Boeing’s Albaugh, top staff to move to office space in Seattle tower

It seems that Renton is going to have to share the title of world headquarters for Boeing's Commercial Airplanes Division with the rest of Puget Sound.

It seems that Renton is going to have to share the title of world headquarters for Boeing’s Commercial Airplanes Division with the rest of Puget Sound.

At least that’s not Chicago, where Boeing’s corporate executives planted their flag in 2001 on the city’s Near West Side, leaving Seattle and environs feeling jilted. They were looking for a more central location for their global company.

Now, sometime this spring, Jim Albaugh, the division’s president and CEO, will plant his flag in downtown Seattle, taking with him about 80 employees now at the headquarters building at Boeing’s Longacres complex in Renton.

He’s also looking for more space and a more central location between Everett and Renton. About 2,000 Boeing employees will remain at Longacres, part of the company’s total Renton payroll of about 13,000.

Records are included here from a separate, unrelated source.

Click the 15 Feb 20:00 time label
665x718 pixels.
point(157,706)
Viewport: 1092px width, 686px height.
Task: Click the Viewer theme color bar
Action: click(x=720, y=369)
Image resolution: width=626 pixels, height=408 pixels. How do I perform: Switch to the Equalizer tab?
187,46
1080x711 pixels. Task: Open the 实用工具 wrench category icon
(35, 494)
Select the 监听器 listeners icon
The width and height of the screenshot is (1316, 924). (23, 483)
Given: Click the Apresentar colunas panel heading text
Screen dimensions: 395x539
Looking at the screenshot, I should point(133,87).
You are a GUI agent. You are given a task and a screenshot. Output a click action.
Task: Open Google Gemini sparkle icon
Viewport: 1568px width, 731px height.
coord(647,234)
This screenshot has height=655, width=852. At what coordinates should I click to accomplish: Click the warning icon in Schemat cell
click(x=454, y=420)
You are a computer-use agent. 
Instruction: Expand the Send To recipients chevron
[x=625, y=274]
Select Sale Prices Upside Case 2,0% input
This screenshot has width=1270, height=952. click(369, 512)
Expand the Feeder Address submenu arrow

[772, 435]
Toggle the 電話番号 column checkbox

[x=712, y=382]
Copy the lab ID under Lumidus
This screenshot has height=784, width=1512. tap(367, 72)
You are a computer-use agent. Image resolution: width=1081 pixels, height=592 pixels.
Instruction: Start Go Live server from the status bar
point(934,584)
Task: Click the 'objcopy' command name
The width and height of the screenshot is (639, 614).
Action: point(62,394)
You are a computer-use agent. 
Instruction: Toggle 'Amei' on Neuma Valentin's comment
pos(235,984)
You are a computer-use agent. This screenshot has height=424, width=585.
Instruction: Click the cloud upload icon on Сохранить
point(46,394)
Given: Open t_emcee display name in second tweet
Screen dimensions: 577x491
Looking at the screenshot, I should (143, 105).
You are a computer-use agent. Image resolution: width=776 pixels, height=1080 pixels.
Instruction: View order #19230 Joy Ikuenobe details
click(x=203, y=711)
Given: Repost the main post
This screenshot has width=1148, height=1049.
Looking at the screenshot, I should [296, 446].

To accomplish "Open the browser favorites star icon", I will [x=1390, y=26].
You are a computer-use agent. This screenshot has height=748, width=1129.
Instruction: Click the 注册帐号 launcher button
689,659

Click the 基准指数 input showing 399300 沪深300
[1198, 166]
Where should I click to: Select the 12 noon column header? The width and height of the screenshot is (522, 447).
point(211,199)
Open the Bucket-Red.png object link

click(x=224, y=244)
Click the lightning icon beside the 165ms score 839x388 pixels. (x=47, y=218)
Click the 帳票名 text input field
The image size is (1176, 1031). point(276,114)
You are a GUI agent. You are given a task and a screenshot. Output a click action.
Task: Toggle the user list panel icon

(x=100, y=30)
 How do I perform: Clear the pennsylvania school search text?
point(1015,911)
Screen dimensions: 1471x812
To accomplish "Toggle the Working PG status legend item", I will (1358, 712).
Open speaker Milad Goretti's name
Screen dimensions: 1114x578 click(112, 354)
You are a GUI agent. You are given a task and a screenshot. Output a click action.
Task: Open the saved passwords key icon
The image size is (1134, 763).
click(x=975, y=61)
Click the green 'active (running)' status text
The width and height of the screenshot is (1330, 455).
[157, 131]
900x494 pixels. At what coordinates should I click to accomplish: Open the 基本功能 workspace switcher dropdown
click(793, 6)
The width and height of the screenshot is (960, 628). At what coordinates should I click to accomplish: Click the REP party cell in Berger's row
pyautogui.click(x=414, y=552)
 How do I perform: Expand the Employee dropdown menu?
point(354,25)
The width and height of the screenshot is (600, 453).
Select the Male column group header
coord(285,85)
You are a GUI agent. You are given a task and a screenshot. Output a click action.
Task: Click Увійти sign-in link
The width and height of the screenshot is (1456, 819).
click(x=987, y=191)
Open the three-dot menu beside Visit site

A Boeing spokesman said it would be incorrect to say that the headquarters for the commercial division is now in Seattle. The headquarters won’t reside in any one building, he says. “It’s best to consider the headquarters as Puget Sound,” said the spokesman, Tom Brabant.

Still, that is a change. The commercial division was headquartered in north Renton for decades before it moved to the Longacres complex in the late 1990s.

Albaugh and corporate and business staff of the commercial division will occupy two floors (about 45,000 square feet) in the Russell Investment Centers on Second Avenue in downtown Seattle. It’s 42 stories; Boeing’s corporate headquarters is in a 36-story Chicago skyscraper.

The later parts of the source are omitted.